# Start of Task input

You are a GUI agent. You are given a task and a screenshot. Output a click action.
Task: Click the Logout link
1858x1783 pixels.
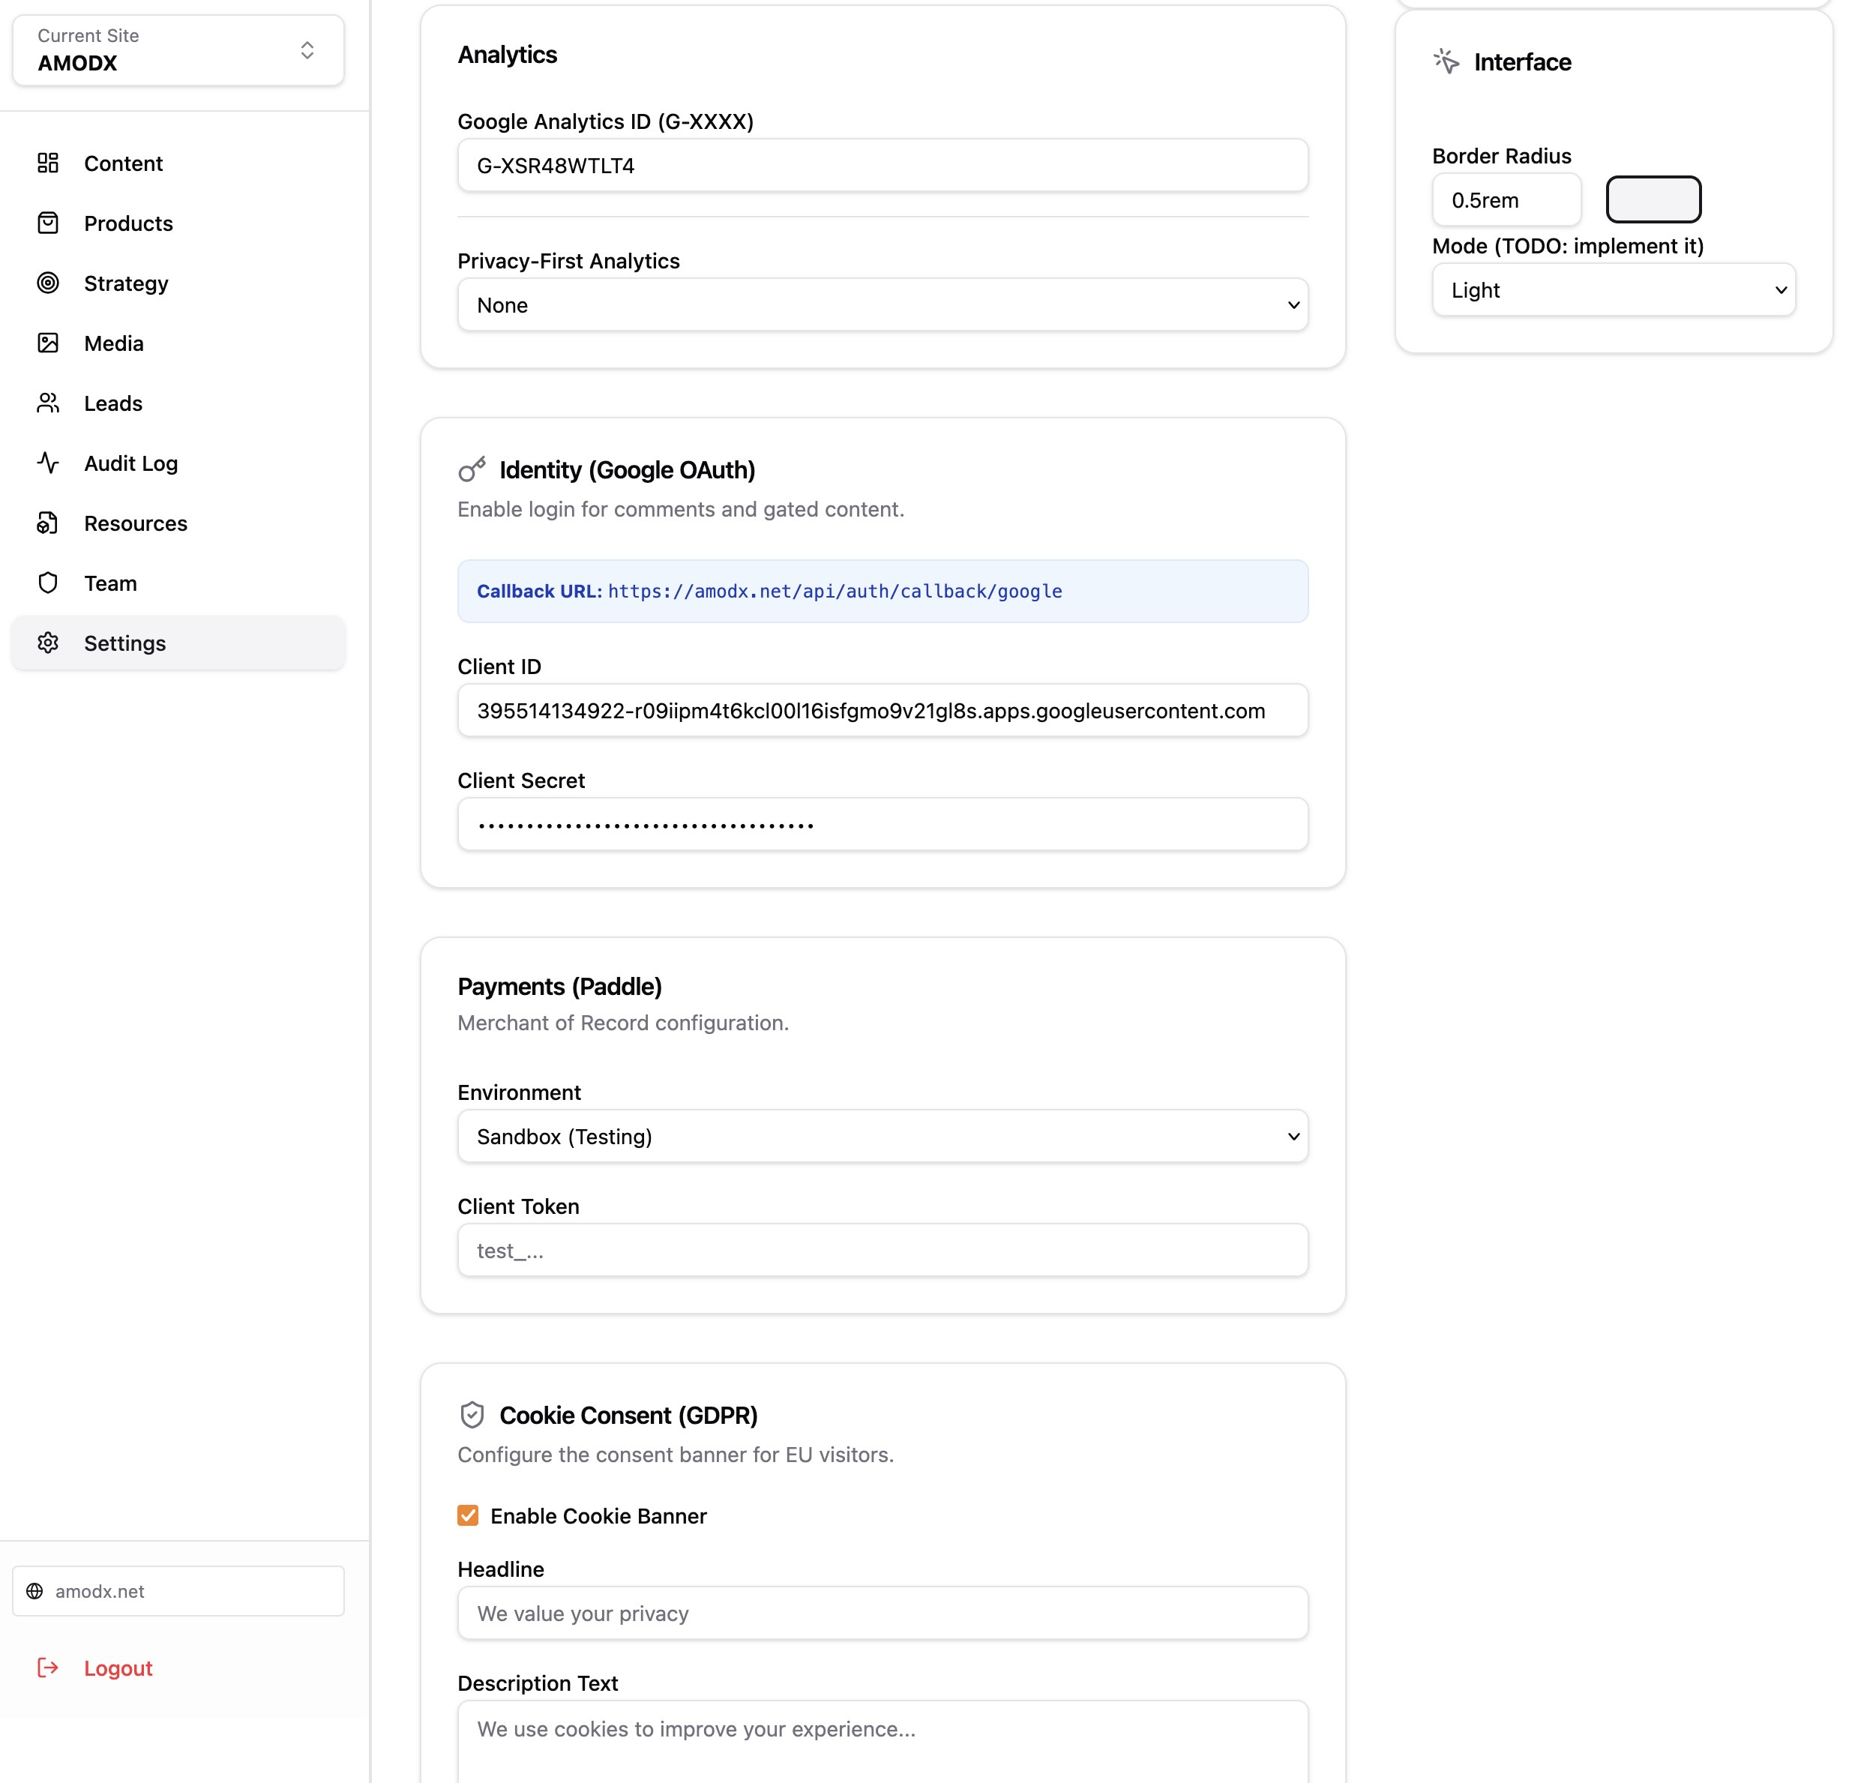(118, 1668)
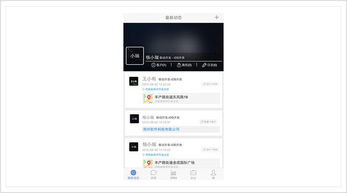Open 日志(0) logs in profile banner

(x=209, y=65)
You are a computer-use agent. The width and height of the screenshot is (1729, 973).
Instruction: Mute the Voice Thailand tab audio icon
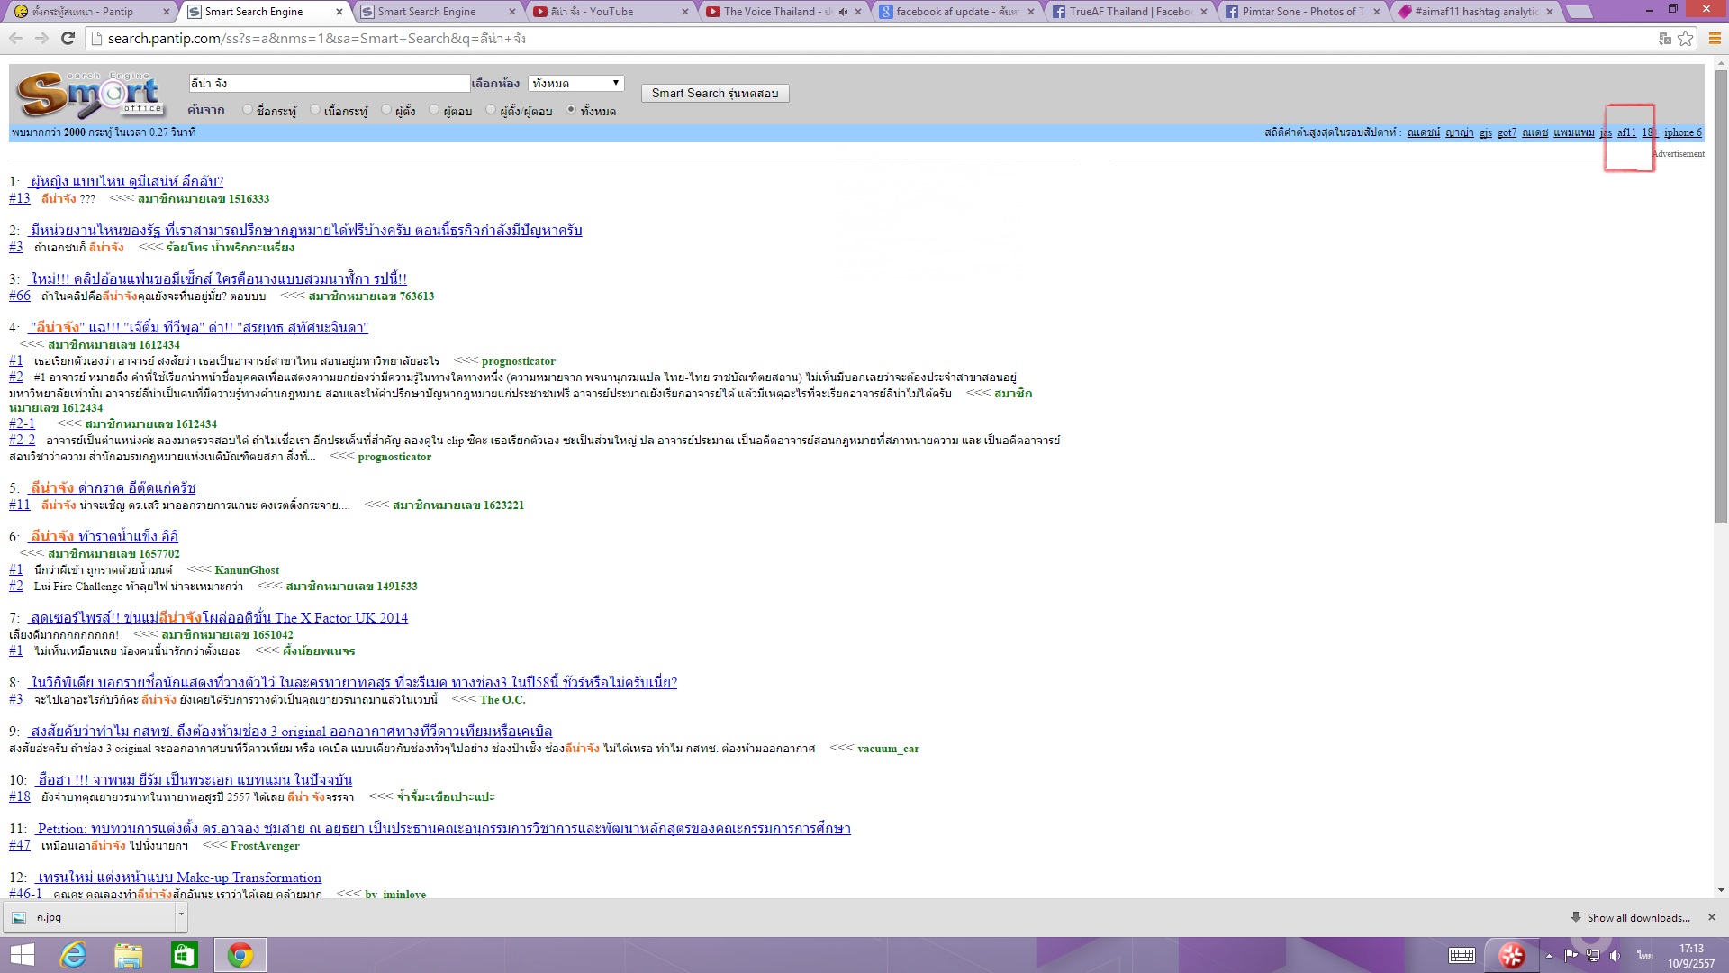(843, 12)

# End of Task input

*The exercise:*
Edit all of the data above so that each "screenshot" becomes "screen capture", with everything else kept the same. Leave the pictures out of your version.

*Complete response:*
You are a GUI agent. You are given a task and a screen capture. Output a click action.
Task: Click the Logout link
1858x1783 pixels.
(118, 1668)
Open 日志(0) logs in profile banner

(x=209, y=65)
You are a computer-use agent. The width and height of the screen capture is (1729, 973).
Instruction: Mute the Voice Thailand tab audio icon
(843, 12)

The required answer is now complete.